Based on documentation review, record review, observation, and interview, the manager failed to ensure medication administered to a resident was documented in the resident's medical record, for one of three residents sampled. Findings include: 1. A review of facility policies and procedures revealed a policy titled "Medications" which stated, "The trained carrier for well [sic] initial in the MAR, for the date and time the medication was given to the resident in the medications taken [sic]...He [sic] residents refusing medication will be marked in the MAR, has refused, the physician prescribing the medication notified and documented in the resident record." 2. A review of R2's medical record revealed a service plan dated December 21, 2022 for personal care services. The service plan indicated R2 received medication administration.
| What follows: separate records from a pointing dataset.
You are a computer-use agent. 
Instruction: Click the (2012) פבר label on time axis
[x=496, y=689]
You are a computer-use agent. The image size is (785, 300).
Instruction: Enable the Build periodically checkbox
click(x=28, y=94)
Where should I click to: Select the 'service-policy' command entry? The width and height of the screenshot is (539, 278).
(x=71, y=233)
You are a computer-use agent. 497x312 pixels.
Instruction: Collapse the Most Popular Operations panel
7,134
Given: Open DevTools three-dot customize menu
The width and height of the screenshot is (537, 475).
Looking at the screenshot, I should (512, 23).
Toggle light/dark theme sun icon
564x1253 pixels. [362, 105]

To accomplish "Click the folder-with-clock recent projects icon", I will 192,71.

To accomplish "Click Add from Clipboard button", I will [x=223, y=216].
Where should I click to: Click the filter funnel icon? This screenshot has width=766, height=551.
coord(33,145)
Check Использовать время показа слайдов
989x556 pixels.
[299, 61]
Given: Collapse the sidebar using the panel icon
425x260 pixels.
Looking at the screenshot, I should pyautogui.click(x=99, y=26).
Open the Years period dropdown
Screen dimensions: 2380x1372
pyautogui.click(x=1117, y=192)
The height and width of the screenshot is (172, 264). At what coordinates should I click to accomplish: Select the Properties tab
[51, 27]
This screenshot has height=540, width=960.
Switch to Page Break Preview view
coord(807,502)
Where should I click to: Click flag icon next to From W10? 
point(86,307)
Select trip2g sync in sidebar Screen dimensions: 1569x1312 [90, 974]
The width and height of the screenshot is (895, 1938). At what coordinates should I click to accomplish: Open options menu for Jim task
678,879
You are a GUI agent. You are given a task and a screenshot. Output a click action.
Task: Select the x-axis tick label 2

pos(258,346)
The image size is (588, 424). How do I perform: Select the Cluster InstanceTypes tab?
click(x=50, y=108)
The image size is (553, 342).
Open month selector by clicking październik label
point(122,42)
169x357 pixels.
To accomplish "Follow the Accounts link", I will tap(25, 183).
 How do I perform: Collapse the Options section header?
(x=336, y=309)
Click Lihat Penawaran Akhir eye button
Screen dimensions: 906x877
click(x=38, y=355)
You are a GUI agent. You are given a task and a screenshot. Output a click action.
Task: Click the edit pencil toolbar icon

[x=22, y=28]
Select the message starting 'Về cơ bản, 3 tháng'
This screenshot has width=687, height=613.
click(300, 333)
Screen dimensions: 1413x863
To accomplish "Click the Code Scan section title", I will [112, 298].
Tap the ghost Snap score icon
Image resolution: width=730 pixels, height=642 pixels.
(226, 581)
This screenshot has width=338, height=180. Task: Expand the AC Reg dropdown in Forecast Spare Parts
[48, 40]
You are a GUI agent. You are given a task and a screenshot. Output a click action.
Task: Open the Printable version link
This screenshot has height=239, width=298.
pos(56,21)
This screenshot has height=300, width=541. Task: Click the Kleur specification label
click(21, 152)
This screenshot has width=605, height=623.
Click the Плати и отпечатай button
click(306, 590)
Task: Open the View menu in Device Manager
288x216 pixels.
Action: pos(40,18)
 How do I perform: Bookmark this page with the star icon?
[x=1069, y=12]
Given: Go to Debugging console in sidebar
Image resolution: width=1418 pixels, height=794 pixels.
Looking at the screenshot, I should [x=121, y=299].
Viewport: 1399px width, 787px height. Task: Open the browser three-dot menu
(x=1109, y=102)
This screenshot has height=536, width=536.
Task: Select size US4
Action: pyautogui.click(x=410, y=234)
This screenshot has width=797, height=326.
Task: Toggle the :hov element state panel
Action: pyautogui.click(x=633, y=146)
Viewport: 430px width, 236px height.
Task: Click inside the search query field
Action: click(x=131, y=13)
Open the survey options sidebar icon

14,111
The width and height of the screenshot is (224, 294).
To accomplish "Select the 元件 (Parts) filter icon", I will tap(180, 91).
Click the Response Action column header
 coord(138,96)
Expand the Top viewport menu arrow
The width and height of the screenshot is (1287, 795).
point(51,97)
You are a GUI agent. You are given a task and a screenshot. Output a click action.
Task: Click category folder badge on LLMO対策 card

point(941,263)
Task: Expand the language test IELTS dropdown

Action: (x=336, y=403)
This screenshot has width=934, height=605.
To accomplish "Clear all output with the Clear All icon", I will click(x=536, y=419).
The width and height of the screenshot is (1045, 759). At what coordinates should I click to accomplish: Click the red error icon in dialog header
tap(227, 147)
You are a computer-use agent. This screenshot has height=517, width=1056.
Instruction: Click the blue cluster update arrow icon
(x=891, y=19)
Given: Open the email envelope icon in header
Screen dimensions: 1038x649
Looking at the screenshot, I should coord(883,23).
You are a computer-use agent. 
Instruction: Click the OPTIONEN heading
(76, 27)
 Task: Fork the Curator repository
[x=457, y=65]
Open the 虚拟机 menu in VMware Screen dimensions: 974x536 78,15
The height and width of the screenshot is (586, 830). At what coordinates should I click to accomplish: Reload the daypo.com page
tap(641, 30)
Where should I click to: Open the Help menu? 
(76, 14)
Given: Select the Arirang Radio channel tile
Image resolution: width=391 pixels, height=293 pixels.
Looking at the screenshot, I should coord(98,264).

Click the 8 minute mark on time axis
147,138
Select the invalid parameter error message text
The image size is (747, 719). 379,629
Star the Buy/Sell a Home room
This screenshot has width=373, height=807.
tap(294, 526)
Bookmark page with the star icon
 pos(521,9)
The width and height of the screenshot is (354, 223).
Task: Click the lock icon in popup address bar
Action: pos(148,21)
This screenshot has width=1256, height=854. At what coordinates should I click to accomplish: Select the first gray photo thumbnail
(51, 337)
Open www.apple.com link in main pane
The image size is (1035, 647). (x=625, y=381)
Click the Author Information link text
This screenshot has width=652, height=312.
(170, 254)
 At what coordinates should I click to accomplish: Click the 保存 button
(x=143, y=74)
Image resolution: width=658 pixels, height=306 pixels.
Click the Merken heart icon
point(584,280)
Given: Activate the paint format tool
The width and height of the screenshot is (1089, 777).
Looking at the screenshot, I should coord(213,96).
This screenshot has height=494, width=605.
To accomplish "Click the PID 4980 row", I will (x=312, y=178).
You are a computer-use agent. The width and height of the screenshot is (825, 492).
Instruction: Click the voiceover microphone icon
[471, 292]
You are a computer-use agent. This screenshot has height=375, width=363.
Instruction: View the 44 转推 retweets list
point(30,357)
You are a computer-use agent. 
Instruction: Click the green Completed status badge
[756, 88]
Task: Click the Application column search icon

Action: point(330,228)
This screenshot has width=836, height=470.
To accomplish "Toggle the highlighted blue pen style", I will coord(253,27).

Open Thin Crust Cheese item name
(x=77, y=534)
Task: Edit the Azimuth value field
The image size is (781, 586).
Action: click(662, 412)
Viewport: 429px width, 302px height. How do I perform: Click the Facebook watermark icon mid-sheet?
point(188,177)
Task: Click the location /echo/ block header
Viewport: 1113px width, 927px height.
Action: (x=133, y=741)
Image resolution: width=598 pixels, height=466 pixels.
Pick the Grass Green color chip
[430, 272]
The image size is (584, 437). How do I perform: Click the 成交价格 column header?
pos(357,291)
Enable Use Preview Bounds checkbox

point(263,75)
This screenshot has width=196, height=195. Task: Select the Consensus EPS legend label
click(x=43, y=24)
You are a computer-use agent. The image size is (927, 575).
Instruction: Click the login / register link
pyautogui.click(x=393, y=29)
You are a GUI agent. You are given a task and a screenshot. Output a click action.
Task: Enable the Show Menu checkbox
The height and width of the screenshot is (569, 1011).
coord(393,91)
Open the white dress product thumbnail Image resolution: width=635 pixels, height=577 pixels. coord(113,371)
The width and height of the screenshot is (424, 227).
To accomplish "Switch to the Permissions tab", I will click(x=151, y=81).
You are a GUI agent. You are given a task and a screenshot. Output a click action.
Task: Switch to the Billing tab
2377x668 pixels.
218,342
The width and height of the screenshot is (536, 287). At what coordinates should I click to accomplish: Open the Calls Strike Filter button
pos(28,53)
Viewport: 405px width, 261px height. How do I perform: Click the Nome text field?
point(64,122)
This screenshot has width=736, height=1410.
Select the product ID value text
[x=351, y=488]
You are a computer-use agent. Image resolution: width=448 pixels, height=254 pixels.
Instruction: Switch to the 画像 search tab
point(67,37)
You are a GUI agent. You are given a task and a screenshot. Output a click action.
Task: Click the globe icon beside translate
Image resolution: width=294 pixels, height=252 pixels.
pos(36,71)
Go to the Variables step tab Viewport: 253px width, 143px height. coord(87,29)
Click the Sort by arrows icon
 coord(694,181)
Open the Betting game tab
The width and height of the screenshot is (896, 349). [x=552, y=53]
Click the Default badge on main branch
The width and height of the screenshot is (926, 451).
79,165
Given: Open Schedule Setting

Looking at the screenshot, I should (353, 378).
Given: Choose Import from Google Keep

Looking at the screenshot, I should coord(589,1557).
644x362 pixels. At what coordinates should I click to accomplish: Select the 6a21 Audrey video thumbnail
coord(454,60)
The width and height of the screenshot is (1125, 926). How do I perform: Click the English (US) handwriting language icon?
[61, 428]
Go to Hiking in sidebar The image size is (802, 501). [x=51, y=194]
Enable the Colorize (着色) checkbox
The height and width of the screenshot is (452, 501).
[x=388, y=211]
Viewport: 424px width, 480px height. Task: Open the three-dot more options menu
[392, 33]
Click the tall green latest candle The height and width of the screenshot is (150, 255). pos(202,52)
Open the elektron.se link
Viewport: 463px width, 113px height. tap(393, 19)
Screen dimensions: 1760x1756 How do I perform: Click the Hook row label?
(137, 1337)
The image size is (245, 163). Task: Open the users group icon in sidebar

R2's medical record also revealed a medication order, dated April 10, 2023, for "Citalopram 10 mg (milligrams) - 1 tab by mouth QD." 3. Further review of R2's medical record revealed medication administration records (MARs) for April and May, 2023. However, there was no documentation indicating R2 received "Citalopram 10 mg" as ordered in April 2023. 4. The Compliance Officer observed a bottle containing "Citalopram HBR 10 MG" tablets in the basket containing R2's medications. The bottle was dated as issued from the pharmacy on April 10, 2023 with an initial quantity of 30 tablets. 4. In an interview, E1 reported R2 initially refused to take the "Citalopram" as ordered. E1 reported R2 began taking "Citalopram" daily as ordered in the last week of April. E1 acknowledged R2's initial refusal of "Citalopram" was not documented in April 2023. E1 also acknowledged administration of the medication to R2 in April 2023 was not documented in R2's medical record.